Steve Rothwell, AP Business Writer

NEW YORK (AP) -- Stocks edged lower Wednesday, pulling back from close to record levels.

The Dow Jones industrial average fell 54 points, to 13,958 as of 11:26 a.m. EST. The Standard & Poor's 500 dropped 4 points to 1,518 and the Nasdaq composite rose 4 points to 3,190.

The Dow was pulled lower by McDonald's falling $1.49 to $93.92 and Caterpillar dropping 91 cents to $96.31. Twenty stocks in the 30-member index declined.

A government report also showed the spending by Americans barely moved up last month.

Still, investors felt optimistic about the media industry after General Electric agreed Tuesday to sell its stake in NBCUniversal to cable operator Comcast for $16.7 billion. The company said it would use up to $10 billion of money to buy back shares. GE's stock rose 80 cents to $23.38. Comcast advanced $2.43 to $41.38.

Stocks have surged this year, pushing the Dow to within less than a percentage point of its record close of 14,164.53 set in October 2007.

The index logged its best January in almost two decades, after lawmakers reached a last-minute deal to avoid the "fiscal cliff" of sweeping tax increases and spending cuts. Investors are also becoming more optimistic that the housing market is recovering and that hiring is picking up.

"We're cautiously optimistic on stocks," said Colleen Supran, principal at Bingham, Osborn & Scarborough. "There is some indication that we could be continuing on this slow growth trajectory."

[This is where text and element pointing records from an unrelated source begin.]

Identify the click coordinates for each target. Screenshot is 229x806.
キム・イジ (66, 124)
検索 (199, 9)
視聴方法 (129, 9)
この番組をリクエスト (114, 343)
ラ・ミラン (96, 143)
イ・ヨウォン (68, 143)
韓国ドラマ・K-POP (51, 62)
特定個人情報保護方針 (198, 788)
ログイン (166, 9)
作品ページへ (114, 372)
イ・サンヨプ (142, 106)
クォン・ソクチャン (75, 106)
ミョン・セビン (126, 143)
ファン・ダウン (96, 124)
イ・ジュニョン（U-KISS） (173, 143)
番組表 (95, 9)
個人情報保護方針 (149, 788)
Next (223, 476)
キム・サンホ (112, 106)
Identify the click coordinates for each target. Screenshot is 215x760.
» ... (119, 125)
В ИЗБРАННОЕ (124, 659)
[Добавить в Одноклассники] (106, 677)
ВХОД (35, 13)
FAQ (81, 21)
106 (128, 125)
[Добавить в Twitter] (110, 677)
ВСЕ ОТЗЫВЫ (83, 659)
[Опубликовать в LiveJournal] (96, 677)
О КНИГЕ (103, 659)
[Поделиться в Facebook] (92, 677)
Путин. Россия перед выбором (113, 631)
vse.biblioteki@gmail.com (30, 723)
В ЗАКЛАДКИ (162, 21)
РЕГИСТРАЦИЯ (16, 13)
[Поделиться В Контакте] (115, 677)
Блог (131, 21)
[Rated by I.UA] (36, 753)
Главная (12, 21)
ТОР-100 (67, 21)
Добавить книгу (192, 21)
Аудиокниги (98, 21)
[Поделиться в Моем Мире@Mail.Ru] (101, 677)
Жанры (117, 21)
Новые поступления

The Dow is up 7 percent this year, the S&P 500 has gained 6.9 percent.

Strengthening the economy and creating jobs were key concerns for President Barack Obama in his State of the Union address late Tuesday, the first since his re-election. Although the economy is healthier than it was four years ago, growth remains slow and unemployment high.

Obama announced that the U.S. will begin talks with the European Union on a trans-Atlantic trade agreement, as well as calling for increased spending to fix roads and bridges and the first increase in the minimum wage in six years. The president also challenged deeply divided lawmakers to find compromises to avoid massive, automatic spending cuts that are scheduled to take place March 1.

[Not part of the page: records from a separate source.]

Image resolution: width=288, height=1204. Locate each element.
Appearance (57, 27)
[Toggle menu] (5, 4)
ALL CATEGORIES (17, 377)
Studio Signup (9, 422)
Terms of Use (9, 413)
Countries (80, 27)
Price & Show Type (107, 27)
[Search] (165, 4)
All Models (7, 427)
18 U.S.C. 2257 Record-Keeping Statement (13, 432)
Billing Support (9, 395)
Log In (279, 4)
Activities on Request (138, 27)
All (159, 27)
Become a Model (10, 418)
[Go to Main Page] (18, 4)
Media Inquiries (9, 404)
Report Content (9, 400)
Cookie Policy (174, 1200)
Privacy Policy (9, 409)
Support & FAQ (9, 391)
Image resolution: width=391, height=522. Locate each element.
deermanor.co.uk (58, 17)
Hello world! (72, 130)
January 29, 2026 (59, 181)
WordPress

A government report showed that Americans spent slightly more last month at retail businesses and restaurants after higher taxes cut their paychecks. Retail sales growth slowed to 0.1 percent in January, from a 0.5 percent increase in December, the Commerce Department said Wednesday.

As stocks have advanced, bonds have slumped.

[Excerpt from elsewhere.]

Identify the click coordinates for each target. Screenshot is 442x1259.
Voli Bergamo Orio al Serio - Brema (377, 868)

The yield on the 10-year Treasury note, which moves inversely to its price, rose 2 basis points to 2 percent. The yield on the note has risen almost 30 basis points since the start of the year.

Among other stocks making big moves:

— Groupon rose 28 cents to $5.57 after brokerage firm Sterne, Agee & Leach, raised its rating on the company to "Buy" from "Neutral," citing the long-term potential for the company's changing business model. The online deals company has lost almost three quarters of its value since going public in November 2011 at $20, as revenue growth has slowed.

— Cliffs Natural Resources fell $6.80, or 19 percent, to $29.79 after the mining company announced a hefty fourth-quarter loss that stemmed from $2 billion in impairment charges.

— Dean Foods, a milk producer, fell $1.63 to $16.75, after announcing a profit outlook that fell short of Wall Street expectations.